Give an exact copy of the lines from the beginning of the listing below to the "Task: Click Windows Start orb" line, inclusive.

_ _ _ _ _ _ _

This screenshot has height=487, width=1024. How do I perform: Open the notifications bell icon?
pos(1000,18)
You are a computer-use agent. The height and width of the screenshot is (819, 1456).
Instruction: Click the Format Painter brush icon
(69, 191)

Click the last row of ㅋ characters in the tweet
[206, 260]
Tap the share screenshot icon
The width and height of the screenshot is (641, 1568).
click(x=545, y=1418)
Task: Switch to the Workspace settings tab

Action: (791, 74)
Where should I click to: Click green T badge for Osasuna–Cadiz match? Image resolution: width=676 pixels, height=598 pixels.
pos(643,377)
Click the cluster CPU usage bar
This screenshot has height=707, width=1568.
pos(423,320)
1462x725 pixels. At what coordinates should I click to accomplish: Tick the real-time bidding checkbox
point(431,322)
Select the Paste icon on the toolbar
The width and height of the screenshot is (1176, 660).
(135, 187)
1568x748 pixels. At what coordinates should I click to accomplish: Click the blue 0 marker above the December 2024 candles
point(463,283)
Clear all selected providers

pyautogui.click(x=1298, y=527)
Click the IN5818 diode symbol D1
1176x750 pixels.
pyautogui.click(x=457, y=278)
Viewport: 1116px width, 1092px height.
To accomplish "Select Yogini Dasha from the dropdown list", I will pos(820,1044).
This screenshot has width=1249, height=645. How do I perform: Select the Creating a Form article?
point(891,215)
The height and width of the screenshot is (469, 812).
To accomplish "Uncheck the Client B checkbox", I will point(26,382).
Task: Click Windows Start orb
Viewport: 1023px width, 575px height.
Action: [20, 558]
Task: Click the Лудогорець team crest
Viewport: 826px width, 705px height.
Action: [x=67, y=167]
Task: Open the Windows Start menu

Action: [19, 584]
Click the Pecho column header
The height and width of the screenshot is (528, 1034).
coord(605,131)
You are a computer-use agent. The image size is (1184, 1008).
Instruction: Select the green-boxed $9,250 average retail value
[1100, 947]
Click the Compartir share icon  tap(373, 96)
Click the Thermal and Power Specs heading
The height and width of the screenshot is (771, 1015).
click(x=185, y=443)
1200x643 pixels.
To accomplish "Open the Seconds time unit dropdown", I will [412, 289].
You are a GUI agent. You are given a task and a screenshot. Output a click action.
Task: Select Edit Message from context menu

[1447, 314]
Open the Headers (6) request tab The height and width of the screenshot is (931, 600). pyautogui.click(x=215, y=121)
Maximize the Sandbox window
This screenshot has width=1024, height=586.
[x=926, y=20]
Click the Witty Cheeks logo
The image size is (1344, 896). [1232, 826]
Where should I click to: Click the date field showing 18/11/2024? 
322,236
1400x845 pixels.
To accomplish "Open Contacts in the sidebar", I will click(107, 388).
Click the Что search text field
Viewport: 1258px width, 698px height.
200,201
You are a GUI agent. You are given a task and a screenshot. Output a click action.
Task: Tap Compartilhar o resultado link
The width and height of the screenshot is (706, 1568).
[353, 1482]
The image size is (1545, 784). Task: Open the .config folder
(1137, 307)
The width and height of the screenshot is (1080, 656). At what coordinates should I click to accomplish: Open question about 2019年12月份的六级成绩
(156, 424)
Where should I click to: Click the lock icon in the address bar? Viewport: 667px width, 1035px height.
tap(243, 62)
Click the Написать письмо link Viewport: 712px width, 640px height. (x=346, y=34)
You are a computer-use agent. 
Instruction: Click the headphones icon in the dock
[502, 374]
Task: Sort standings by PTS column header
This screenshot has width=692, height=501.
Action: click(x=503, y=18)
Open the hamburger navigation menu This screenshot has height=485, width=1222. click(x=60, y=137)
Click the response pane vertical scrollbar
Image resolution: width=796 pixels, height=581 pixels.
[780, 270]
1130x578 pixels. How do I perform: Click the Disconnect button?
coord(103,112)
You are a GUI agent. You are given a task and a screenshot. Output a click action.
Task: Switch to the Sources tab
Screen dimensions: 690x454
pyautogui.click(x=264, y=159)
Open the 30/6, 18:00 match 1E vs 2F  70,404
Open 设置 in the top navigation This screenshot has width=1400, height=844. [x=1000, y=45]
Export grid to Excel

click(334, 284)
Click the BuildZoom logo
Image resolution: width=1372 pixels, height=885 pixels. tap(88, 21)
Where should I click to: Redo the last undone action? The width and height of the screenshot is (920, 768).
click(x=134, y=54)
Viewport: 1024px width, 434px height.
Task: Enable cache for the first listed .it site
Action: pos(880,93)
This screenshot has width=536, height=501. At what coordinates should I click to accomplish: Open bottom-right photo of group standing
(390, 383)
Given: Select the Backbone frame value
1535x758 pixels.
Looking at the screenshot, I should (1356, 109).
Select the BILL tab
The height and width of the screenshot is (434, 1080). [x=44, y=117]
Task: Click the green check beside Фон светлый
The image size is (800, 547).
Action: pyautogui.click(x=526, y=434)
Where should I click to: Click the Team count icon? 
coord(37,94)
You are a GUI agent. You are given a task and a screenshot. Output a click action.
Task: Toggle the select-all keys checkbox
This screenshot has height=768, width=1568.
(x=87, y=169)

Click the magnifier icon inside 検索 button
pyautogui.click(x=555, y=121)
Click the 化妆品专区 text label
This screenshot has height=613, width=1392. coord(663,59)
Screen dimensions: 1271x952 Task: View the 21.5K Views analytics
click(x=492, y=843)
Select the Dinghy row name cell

_ _ _ _ _ _ _

- [Written response]:
This screenshot has height=487, width=1024. How do I perform: Open the notifications bell icon?
pos(1000,18)
You are a computer-use agent. The height and width of the screenshot is (819, 1456).
Instruction: Click the Format Painter brush icon
(69, 191)

Click the last row of ㅋ characters in the tweet
[206, 260]
Tap the share screenshot icon
The width and height of the screenshot is (641, 1568).
click(x=545, y=1418)
Task: Switch to the Workspace settings tab

Action: (791, 74)
Where should I click to: Click green T badge for Osasuna–Cadiz match? Image resolution: width=676 pixels, height=598 pixels.
pos(643,377)
Click the cluster CPU usage bar
This screenshot has height=707, width=1568.
pos(423,320)
1462x725 pixels. At what coordinates should I click to accomplish: Tick the real-time bidding checkbox
point(431,322)
Select the Paste icon on the toolbar
The width and height of the screenshot is (1176, 660).
(135, 187)
1568x748 pixels. At what coordinates should I click to accomplish: Click the blue 0 marker above the December 2024 candles
point(463,283)
Clear all selected providers

pyautogui.click(x=1298, y=527)
Click the IN5818 diode symbol D1
1176x750 pixels.
pyautogui.click(x=457, y=278)
Viewport: 1116px width, 1092px height.
To accomplish "Select Yogini Dasha from the dropdown list", I will pos(820,1044).
This screenshot has width=1249, height=645. How do I perform: Select the Creating a Form article?
point(891,215)
The height and width of the screenshot is (469, 812).
To accomplish "Uncheck the Client B checkbox", I will point(26,382).
Task: Click Windows Start orb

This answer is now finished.